Tasks →
- 1) In the passage about Cornelius Loos, list every type of official that the quoted observer says hurried from court to court across the diocese.
- 2) Carry on the passage about Cornelius Loos from its final sentence.

Passage provided →
From Aleteia:
Born in 1546 in the Dutch city of Gouda, Cornelius Loos came from a distinguished family who had to leave their home city amid anti-Catholic hostilities. He was ordained as a priest after graduating from the University of Leuven. He later received a doctorate in theology from the University of Mainz, where he would also serve as a professor.
In the mid-1580s, Loos relocated to Trier, a western German city steeped in witch-hunting hysteria. Consecutive years of inadequate harvests in the region had presented the need for a scapegoat. Soon enough, people were preoccupied with tracking down “witches.”
As one observer of the period described, “From court to court throughout the towns and villages of all the diocese, scurried special accusers, inquisitors, notaries, jurors, judges, [and] constables, dragging to trial and torture human beings of both sexes and burning them in great numbers.”

Material supplied →
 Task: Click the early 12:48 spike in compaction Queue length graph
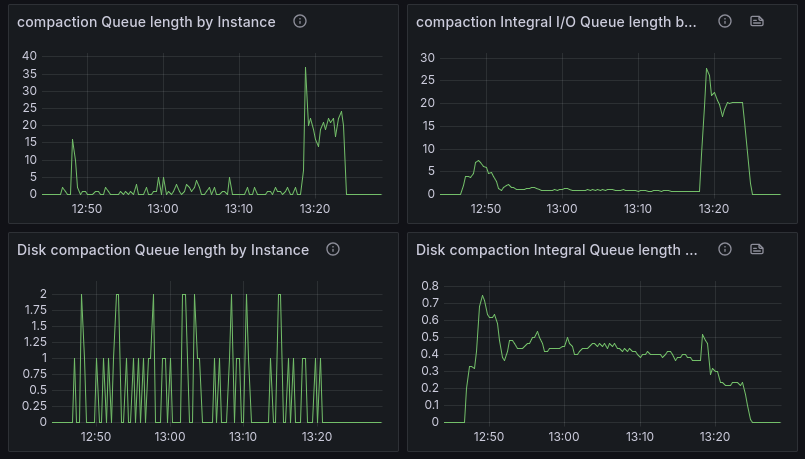pos(72,140)
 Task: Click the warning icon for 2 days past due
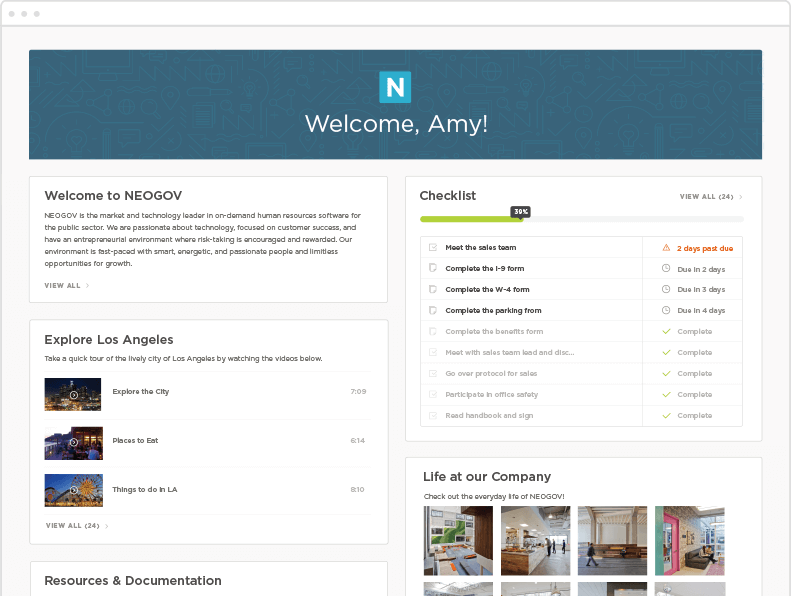(666, 247)
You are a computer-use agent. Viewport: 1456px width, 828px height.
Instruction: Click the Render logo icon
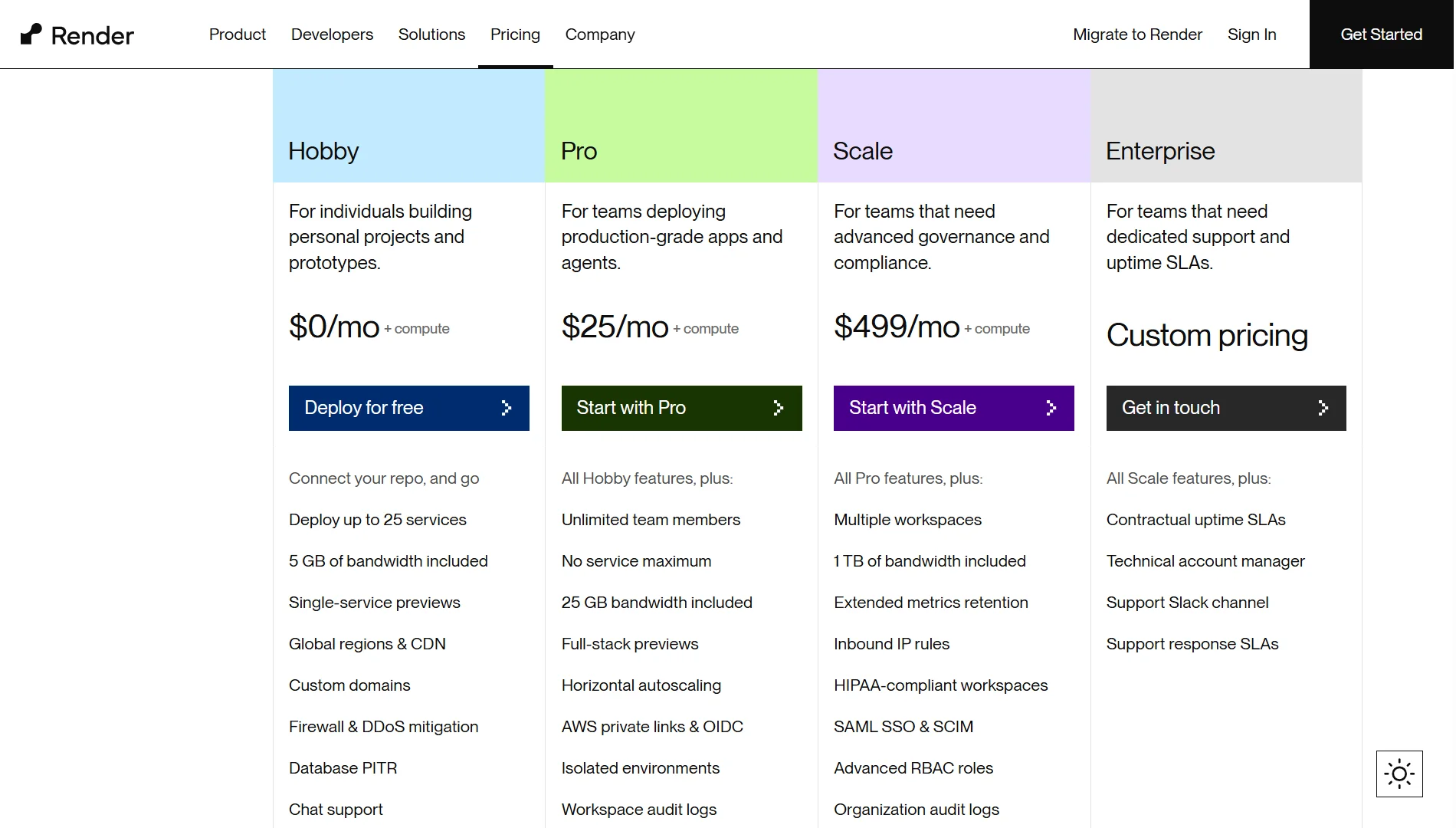coord(31,34)
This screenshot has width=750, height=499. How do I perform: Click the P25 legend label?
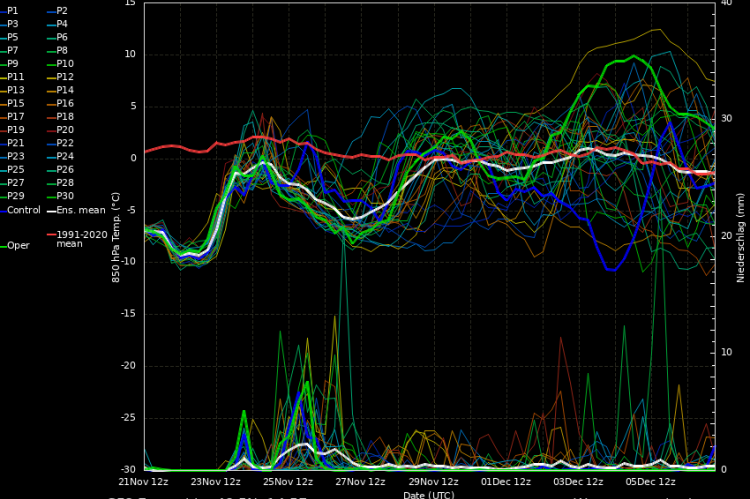[x=16, y=170]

In response →
- 1) special accusers, inquisitors, notaries, jurors, judges, constables

- 2)
Almost no one accused of witchcraft in Trier would escape this grisly fate, and the intensity grew so maniacal that even persons of political influence fell victim. At the same, a certain segment of the population – such as copyists, notaries and, of course, interrogators and executioners – profited considerably from the cycle of arbitrary accusation and agonizing punishment.
Dismayed by what he saw, Loos endeavored to publish a manuscript, De vera et falsa magia (True and False Magic), criticizing witch-hunters. When word circulated about this project, he was incarcerated before his manuscript could see publication.
The imprisoned priest knew that witch-hunting was a dangerous sham, and he sought to point out that confessions made under torture were inherently unreliable. Of course, numerous people these days would agree, but in that era even privately entertaining such a viewpoint required some genuine independence of thought, and expressing such a viewpoint required serious courage.
As his views were so unpopular at the time, Loos would find himself coerced into recanting his statements about witch-hunting. He eventually obtained his release from prison, but authorities would place him under ongoing surveillance (and imprison him again on several occasions) for the rest of his life. He died of the plague in 1595 at Brussels. (Read more.)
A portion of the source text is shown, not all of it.